During the years it took to design and construct the house, Bronwyn Berman studied art, and she now uses the house as her studio. She and her husband found themselves in agreement with Seidler in the choice of furniture, which pays homage to his masters. A Josef Albers tapestry hangs in the entrance hall, and the living area has several Breuer lounge chairs, a design first realized in aluminum in Germany and then reinterpreted in bent plywood for Isokon in the mid-1930s. “I look for architect-designed chairs that are pieces of great sculpture and will never go out of fashion,” says Seidler. These and other classic forms seem to float within the soaring volumes of the principal rooms.

“There’s a flow, a harmony and a perfect composition—not a jarring note,” is Bronwyn Berman’s verdict on the house. She praises the architect’s sensitivity to texture and color in the joinery and the furnishings that complement the monochromatic structure and the multitoned sandstone. However, she reserves her greatest enthusiasm for the way he has intensified the couple’s experience of the natural world. “It’s difficult to express how it feels to live in isolation in such an ancient land,” she comments. “You can see how the river has built up sediment and then carved back through it, revealing layers of fossils. Every season is different—we can watch storms coming in, and when it rains and the mist drifts down the valley, you’re transported to Japan.”
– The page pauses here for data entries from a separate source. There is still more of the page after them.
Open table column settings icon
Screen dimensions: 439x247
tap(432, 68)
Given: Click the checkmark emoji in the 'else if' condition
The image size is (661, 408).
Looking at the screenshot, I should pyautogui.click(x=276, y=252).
Harry Seidler has been incorporating curves into his buildings for many years, exploiting the latest advances in construction technology and treating each job as a fresh challenge. Even he admits that, in over fifty years of practice, he has done nothing quite like this house. “De Kooning and Stella showed the way to free forms in space, and I want to catch up with the artists,” says the architect. “I want to defy gravity as [Italian engineer Pier Luigi] Nervi did, while creating something in three dimensions that is poetic and beautiful.”